Bizlerin kaliteli bir eğitim alıp milletine, vatanına, çevresine faydalı insanlar olmamız için maddi yönden zorlandığımız zamanlarda bile güzel kaliteli okullarda okutmaya çalıştığını gördüm. Haksızlığa bile uğrasan, arkandan da konuşsalar yine de doğruyu yapmak için kendi ailenden insanlara nasıl yardım ettiğini gördüm. Yani insanlar yanlış yapsa bile bizim neden doğruyu yapmamız gerektiğini gördüm, Bizi kimseye muhtaç etmemek için verdiğin o çabayı çok yakından gördüm baba. Ben şimdi hayata atılınca seni çok daha iyi anladım. Bu zamanda helal rızk için çalışmanın ne kadar zor olduğunu, yanlış yollara sapmanın bu kadar kolaylaştığı bu çağda o yollara tenezzül etmeyip doğru yolda azmetmenin önemini ve senin çabanı anladım. Sen hem kendi çocukların hem de başkalarının çocukları için çok çalıştın. Sen yanlış bir şey yapmadın baba! Ama bu da bu zamanda böyle bir imtihan. Belki de yine dışarıdaki bir sürü kötü insanlar sana ve bize doğru yolda olmanın bedelini ödetmeye çalışıyorlar. Olsun
varsın şimdilik böyle olsun. inşallah biz bir daha ki doğum gününde olmazsa ondan sonrakinde hep beraber olacağız, Annemin yaptığı nefis yemekleri, o mis gibi kokan sıcacık tahinli çöreği, yaş pastayı hep beraber keseceğiz, mumları birlikte üfleyeceğiz. Tekrar bir arada olacağız inşallah. Allah uzun ve bereketli ömürler versin.
Seni çok seviyorum babam!
Havai fişeklerin gürültüleri arasında gurbetteki bir baba uzaklardaki, çok uzaklardaki canı gibi sevdiği oğlundan gelen doğum günü mesajını hem okuyor hem ağlıyor, hıçkırıklarına hâkim olamıyor.
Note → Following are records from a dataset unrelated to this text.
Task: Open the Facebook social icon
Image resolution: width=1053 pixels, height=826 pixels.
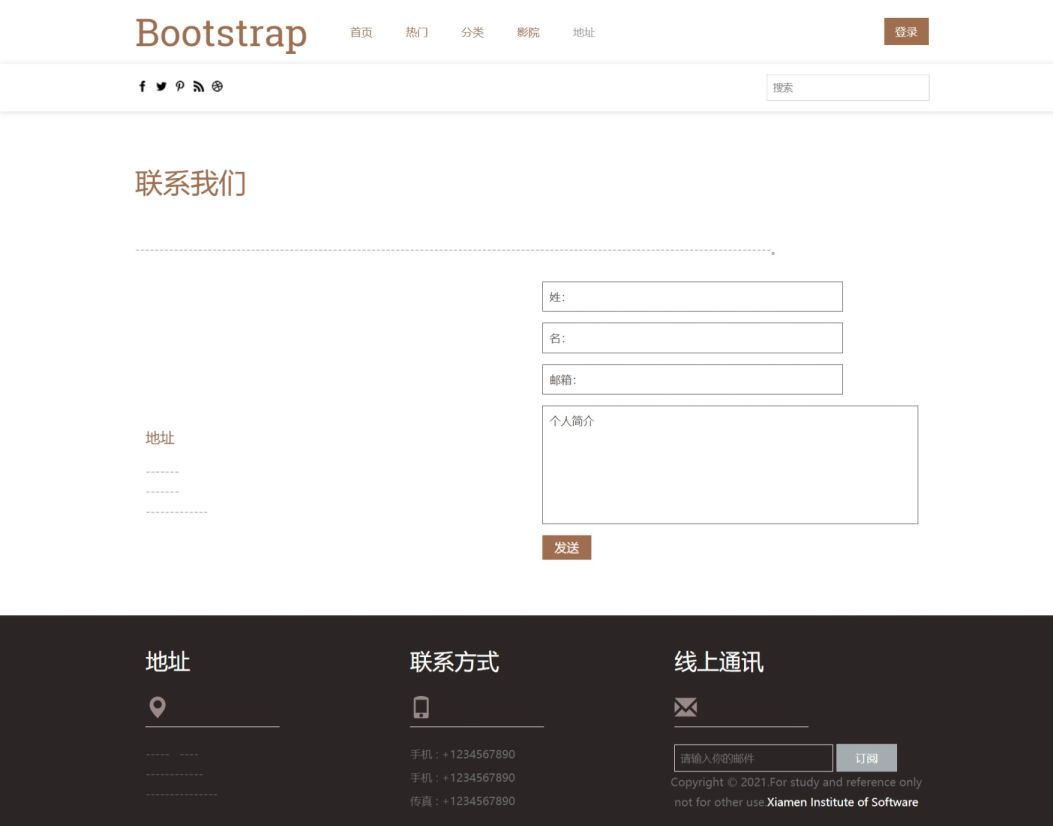Action: 142,87
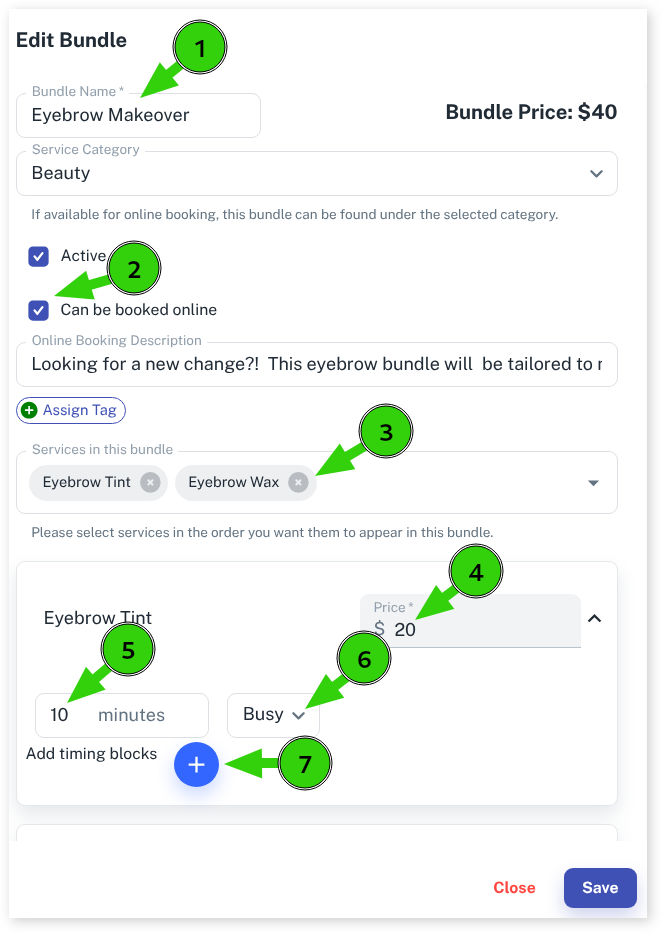Click the Eyebrow Wax chip label
Image resolution: width=662 pixels, height=933 pixels.
click(x=233, y=482)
Binlerce, on binlerce baba gibi…
Oğlunun mesajı bitmesine rağmen hem göz pınarlarında biriken yaşları siliyor hem de bir eliyle telefonun tuşları ile meşgul oluyor
Önce öylesine istemsiz bir hareket diye düşünüyorum.
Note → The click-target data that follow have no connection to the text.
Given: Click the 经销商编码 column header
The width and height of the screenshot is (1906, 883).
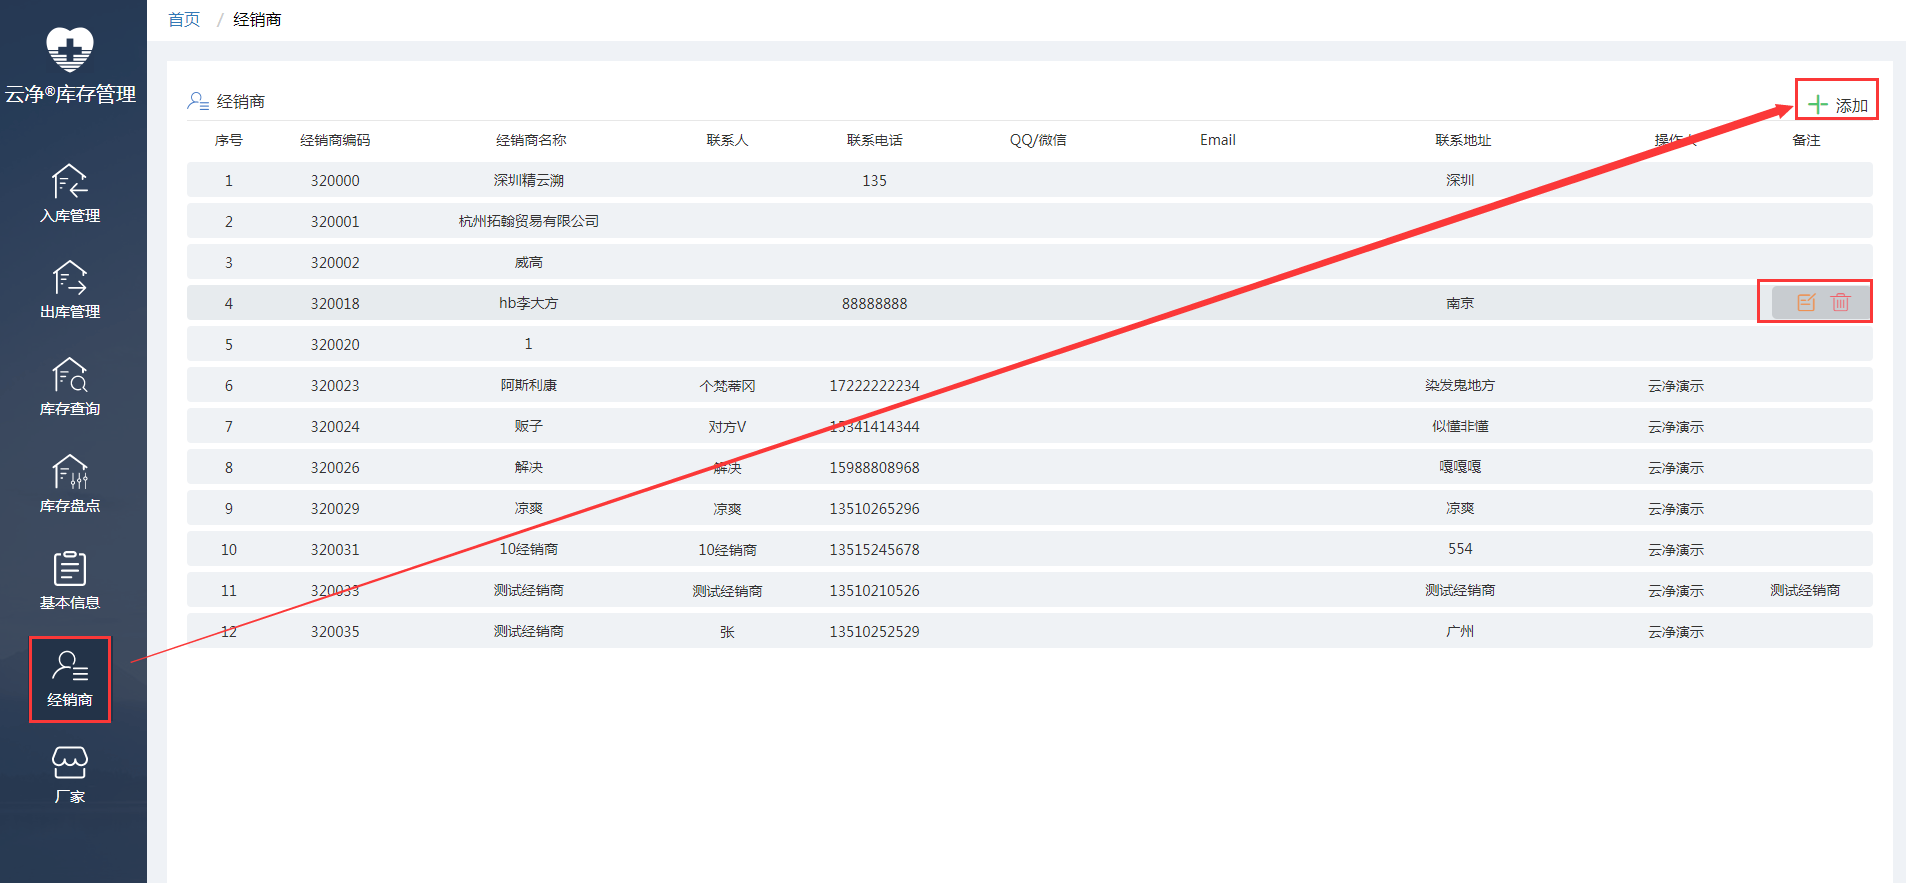Looking at the screenshot, I should tap(335, 140).
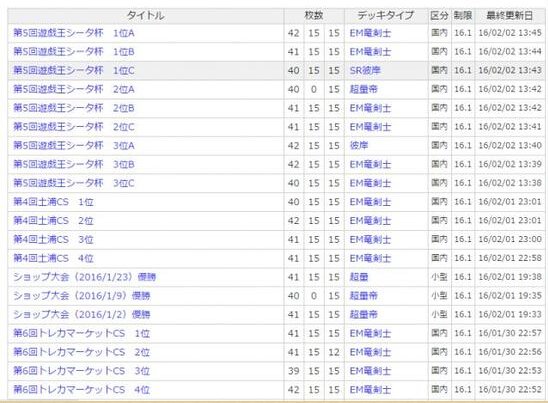Select SR彼岸 deck type link
The width and height of the screenshot is (548, 403).
click(x=365, y=71)
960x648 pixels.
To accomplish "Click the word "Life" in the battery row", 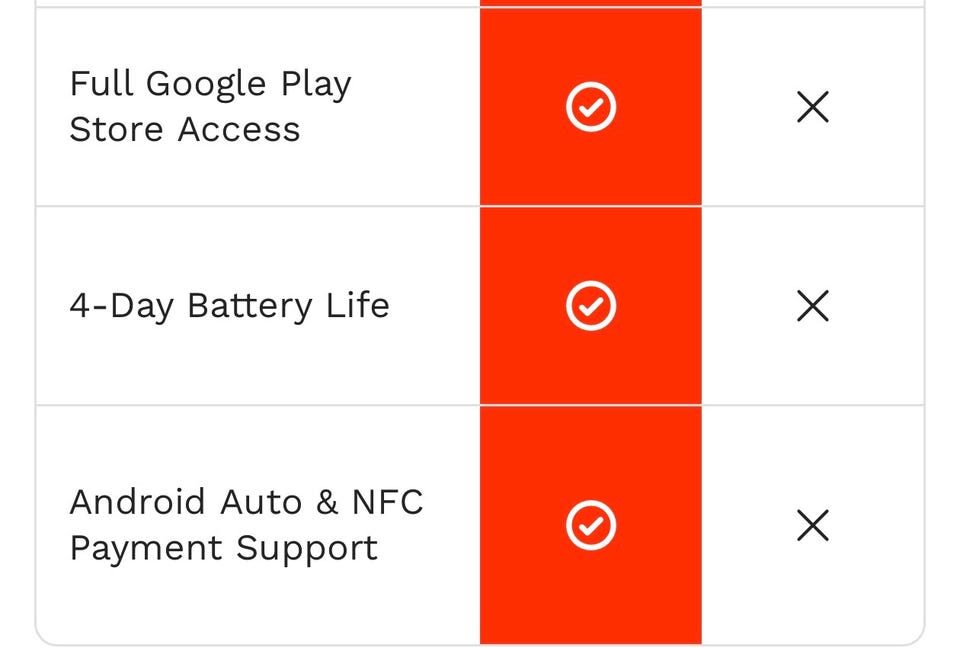I will tap(357, 305).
Sonra anlıyorum ki sosyal medya üzerinden kocasının hapishanede yaptığı en değerli hatıraları satmak zorunda kalan bir mağdurla yazışıyor.
Kadın, “oğlumun bereketi bu” diye yazıyor:
Öğreniyorum ki kadının otistik bir oğlu var. Kocası dört duvar arasında. Kızının biri dünyanın bir ucunda, bir oğlu Kanada’da.
Çaresiz anne, çareyi kocasının hatıralarını satmakta bulmuş.
Anlıyorum ki; karşımdaki insan sadece çocuklarının babası değil, bütün dünya çocukları onun.
Koca bir yılın son günlerinde o baba ve oğuldan anlıyorum ki önemli olan yılın sonu değil yolun sonu.